If I am not mistaken, I read somewhere that lithium prices are going up by around 10 to 20 percent a year. I don’t know what time frame you think you could start production but I suppose that you think that tin and lithium prices will be stronger by the time you might realistically start?

Cínovec,  photo: Jens Jäpel,  CC BY-SA 3.0
“Well they certainly have been going up by the orders of magnitude you are speaking about. That won’t continue obviously. Nothing can go up by those numbers year on year ad infinitum, so it will definitely level out. What happens is that when the price of any metal goes up it encourages more people to bring projects on. Lithium is not an uncommon metal and people are looking to develop other projects so what that will do is bring on more supply and stabilise the price. So, certainly for the next two or three years we will have good growth in the price of lithium compounds but I think after that it will start to stabilise and that’s about the time out where we are looking to start production at Cínovec.”

But as you suggested earlier, if you mine this, and you probably process it locally – I should ask about that – this will then be on the doorstep for much of the European car market…

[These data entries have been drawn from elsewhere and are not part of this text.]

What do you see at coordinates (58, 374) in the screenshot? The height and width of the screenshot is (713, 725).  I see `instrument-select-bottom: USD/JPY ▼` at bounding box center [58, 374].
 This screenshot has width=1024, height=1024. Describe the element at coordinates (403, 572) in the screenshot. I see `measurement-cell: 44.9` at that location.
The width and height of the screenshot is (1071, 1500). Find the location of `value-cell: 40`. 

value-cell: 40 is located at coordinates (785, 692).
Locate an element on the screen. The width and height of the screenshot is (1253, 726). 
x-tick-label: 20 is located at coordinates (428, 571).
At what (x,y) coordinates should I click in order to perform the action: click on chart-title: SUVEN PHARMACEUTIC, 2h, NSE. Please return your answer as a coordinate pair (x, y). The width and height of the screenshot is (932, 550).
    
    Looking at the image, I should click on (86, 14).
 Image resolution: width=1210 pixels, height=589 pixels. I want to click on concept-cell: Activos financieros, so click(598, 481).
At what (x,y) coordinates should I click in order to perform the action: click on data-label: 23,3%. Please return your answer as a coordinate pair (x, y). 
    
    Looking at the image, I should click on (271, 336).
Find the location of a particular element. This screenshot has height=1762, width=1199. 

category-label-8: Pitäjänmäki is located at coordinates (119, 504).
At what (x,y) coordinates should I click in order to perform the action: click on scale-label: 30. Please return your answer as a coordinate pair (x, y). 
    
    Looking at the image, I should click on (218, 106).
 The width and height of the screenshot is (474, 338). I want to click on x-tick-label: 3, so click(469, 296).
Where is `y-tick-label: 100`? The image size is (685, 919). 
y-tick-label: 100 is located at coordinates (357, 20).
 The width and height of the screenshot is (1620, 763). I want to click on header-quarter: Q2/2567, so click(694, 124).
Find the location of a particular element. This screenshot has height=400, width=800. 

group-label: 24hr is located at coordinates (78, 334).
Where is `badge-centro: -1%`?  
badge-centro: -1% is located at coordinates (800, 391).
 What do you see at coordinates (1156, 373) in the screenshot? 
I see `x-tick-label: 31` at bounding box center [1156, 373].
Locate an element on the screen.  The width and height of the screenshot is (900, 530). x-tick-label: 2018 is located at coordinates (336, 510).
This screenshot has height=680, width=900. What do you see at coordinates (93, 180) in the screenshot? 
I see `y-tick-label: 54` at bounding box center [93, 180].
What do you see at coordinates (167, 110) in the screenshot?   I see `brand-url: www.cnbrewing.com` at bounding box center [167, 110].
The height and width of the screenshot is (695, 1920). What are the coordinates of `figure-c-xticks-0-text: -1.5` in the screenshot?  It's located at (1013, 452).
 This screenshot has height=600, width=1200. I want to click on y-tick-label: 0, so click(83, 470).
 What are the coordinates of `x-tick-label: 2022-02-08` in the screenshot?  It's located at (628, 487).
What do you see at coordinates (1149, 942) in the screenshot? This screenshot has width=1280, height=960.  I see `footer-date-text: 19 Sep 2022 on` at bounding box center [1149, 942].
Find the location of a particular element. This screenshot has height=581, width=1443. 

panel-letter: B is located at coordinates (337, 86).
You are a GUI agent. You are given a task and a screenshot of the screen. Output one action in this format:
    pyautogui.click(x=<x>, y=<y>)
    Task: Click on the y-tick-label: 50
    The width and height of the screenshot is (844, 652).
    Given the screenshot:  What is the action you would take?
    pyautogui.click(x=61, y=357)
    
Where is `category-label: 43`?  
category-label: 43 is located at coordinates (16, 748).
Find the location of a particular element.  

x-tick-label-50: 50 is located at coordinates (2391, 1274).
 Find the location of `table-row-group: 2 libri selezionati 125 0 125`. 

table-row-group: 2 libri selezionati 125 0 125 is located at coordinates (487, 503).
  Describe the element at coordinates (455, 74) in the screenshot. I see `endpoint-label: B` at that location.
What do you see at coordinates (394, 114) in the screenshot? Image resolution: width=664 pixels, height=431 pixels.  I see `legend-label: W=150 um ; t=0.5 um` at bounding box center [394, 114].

“That’s exactly right, and yes, we are looking to process locally. The plan at this time, before the PFSs, is that we would do the first stage of processing up on the mountain at Cínovec but then we would be pumping the concentrate through a slurry pile down into the more industrial area in the valley and building a lithium carbonate plant down there. We are very keen to value add within the Czech Republic and there is expertise within the country to assist us in doing that and we would hope that we would be in a position to deliver a product into the entire European electric vehicle market for many years to come. There are battery plants within reasonable proximity, there is a quite large one that Daimler has in Dresden, which is not very far away. We have LG Chemicals which is building one in Poland and Samsung building one in Hungary and one in Vienna, so the demand for electric vehicles and lithium batteries in Europe is increasing. You have various counties talking about banning petrol and diesel cars from their roads from 2025, and some from 2030. I think the demand for electric cars will continue and I think that will be very important for the Czech Republic.”

The mayor of the local area, Dubí, Petr Pípal, is very much in favour of the mining project:

“So far we have not registered any negative viewpoint from local people.”

“There are mostly people owning holiday homes and chalets at Cinovec, they are mostly weekend visitors. There are 66 people living there all the time. We have not so far seen any negative reaction from these people. We are making everything public, they know about these activities which we cover in the monthly town newspaper. So far we have not registered any negative viewpoint from local people.”

For the town, the renewal of mining activities could mean annual payments of around 25-30 million crowns to the council coffers and its hoped that dozens of local jobs would be created.